After Nesta had read everything, including the letter from James Martin, she sat back and said, ‘So you think that this boy and his father are from outer space, and that the people writing about it are becoming suspicious?’
‘Strongly suspicious,’ said Alison, ‘and likely to become more so. It will go quiet, and then all sorts of security people will be secretly prying and investigating.’
‘And what has that to do with us? How do you connect it up?’ said Nesta coldly.
‘The names,’ said Alison. ‘Quite apart from anything else, the names give it away. Until now, no one on Earth has known the name of Ormingat. No one has ever suspected a thing. We have visited for the best part of three Earth centuries, watching carefully and acquiring all sorts of knowledge.’
‘And that is why you came here?’
‘No. In the beginning, we came as explorers. Then we realized what a mixed-up place the Earth was. Clever, yes, but so mindlessly aggressive! Our people became concerned in case Earthlings should ever acquire the ability to reach Ormingat. No one knows how we would handle the problem of a hostile, alien invasion. Ours is a peaceful planet. So, all those years ago, it was decided that the Earth must be one of our areas of study. We were to learn all we could about it.’
Alison paused and smiled wistfully. Learning was for her a way of life.
‘And it was far from wasteful,’ she went on, ‘even without the prospect of invasion. Much of the knowledge turned out to be wonderful, and well worth adding to our own culture. Yet, after all these years, there is still the dark side: wars and famine and pestilence. That is something we find so hard to understand.’
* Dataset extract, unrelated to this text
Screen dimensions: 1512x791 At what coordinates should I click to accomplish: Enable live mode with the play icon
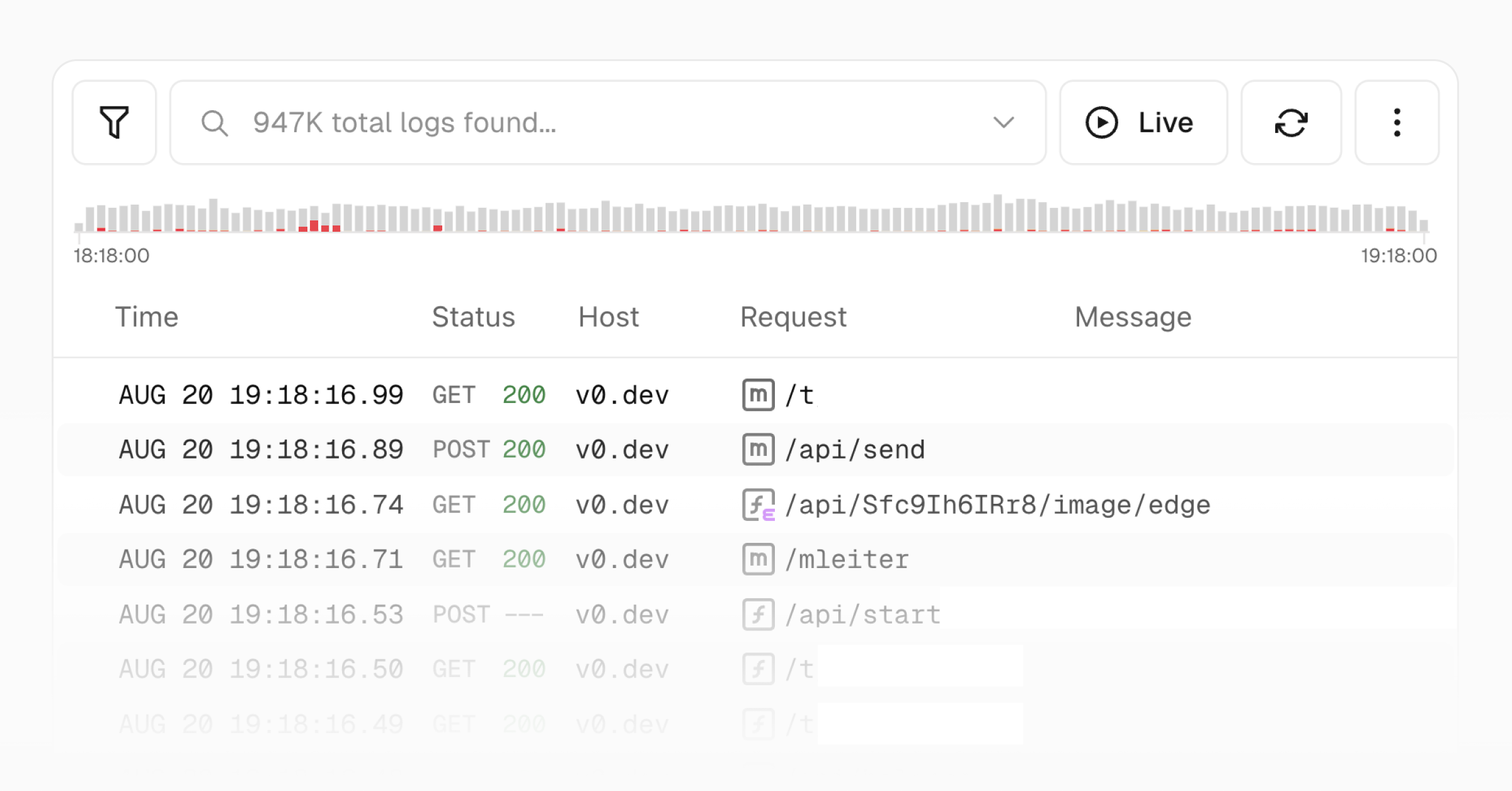[1102, 123]
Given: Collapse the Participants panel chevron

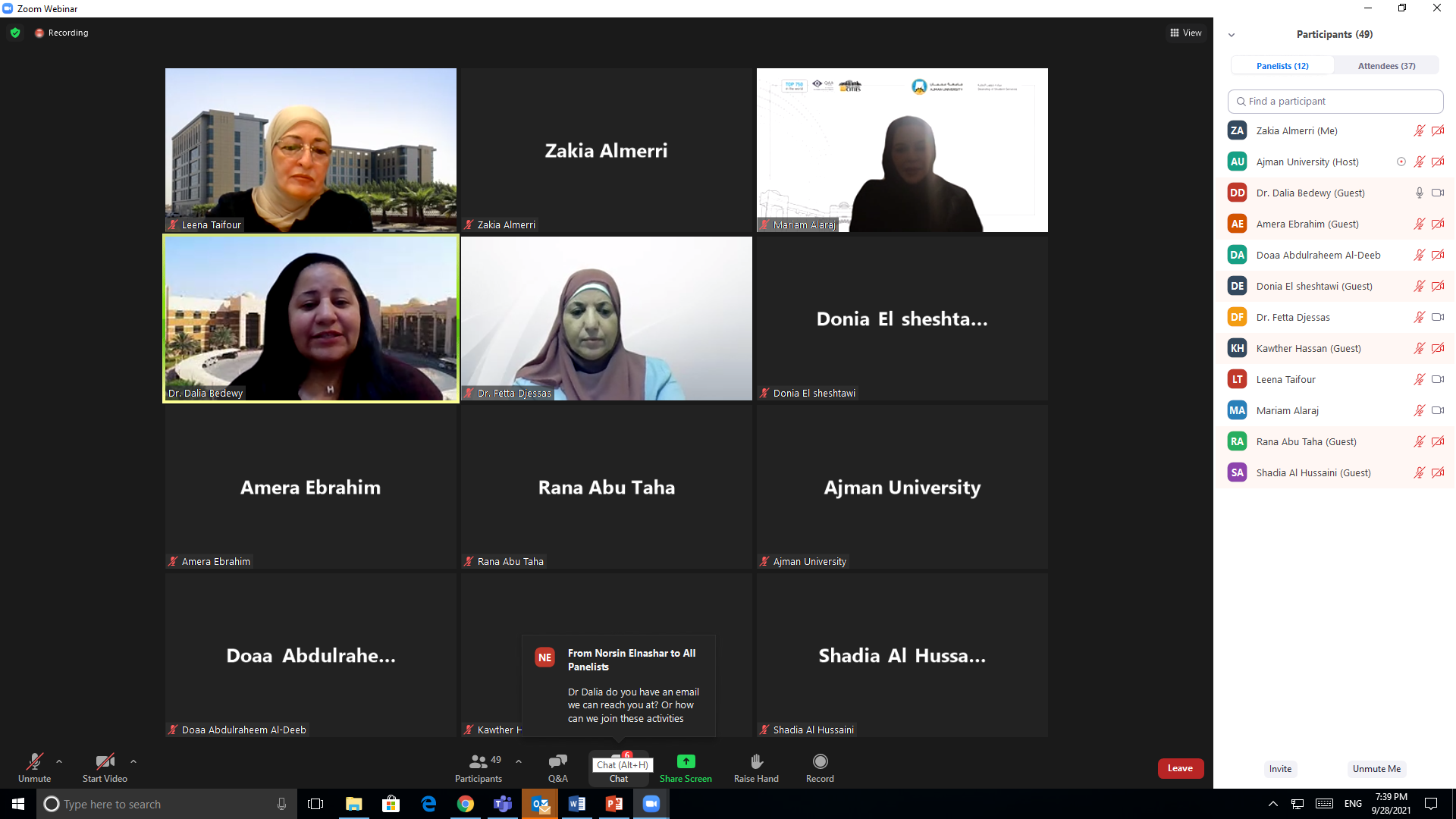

‘Aren’t you looking in the wrong place then?’ said Nesta with a trace of sarcasm in her voice. ‘York is not poverty-stricken. There’s no war or famine here. A local flood is a major event.’
‘No,’ said her mother, ‘I agree with you. We have had the easiest of missions. Our job is cultural research. We are not scientists or anthropologists. But there could be Ormingatrig anywhere on this Earth. We are not allowed to know who they are or where they are. We are not here to conquer or to colonize. One way or another, we are here to learn. Others may not be as lucky as we are.’
Nesta by now was well on her way to believing the story, but that did not make her like it any the better. There had always been something within her that seemed to set her apart. The implanted fairytale must have done its job after all.
‘We’re not so lucky now,’ she said flatly. ‘If you expect me to leave here and go to a place that to me is unknown and unwanted, I can’t count myself as lucky, no matter how beautiful your planet of Ormingat might be. It is yours, not mine.’
‘Take time to think about it,’ said her mother. ‘I know it seems strange, but to be different is not always bad. Think of yourself not so much as different, but as very special.’
Breakfast was over. The newspapers were stashed away in the bottom drawer of the bureau.
‘What will you do today?’ said Alison, almost as if everything were normal. ‘I am going into town, if you’d like to come. We can have lunch at Betty’s. There’s no point in sitting around here just waiting. I don’t suppose your father will be home for at least another day, maybe longer.’
‘I already told you, Mom, I promised to meet Amy,’ said Nesta, deliberately copying her mother’s casual tone. ‘We’re going to look at hockey boots. Amy has been picked for the junior team. It’s something new they’re trying out.’
‘That’s fine,’ said her mother, ‘but, remember you must not tell her anything about all this. I can’t stress too much how important it is to stay silent.’
‘What do you take me for?’ said Nesta indignantly, her eyes more grey than blue at that moment. ‘I wouldn’t tell her even if I could. She’d think I wasn’t all there.’
Nesta was becoming increasingly streetwise. School had done that much for her. She used expressions now that she never heard at home. Yet, coming from her, they sounded strange, as if she were not meant to talk in that way.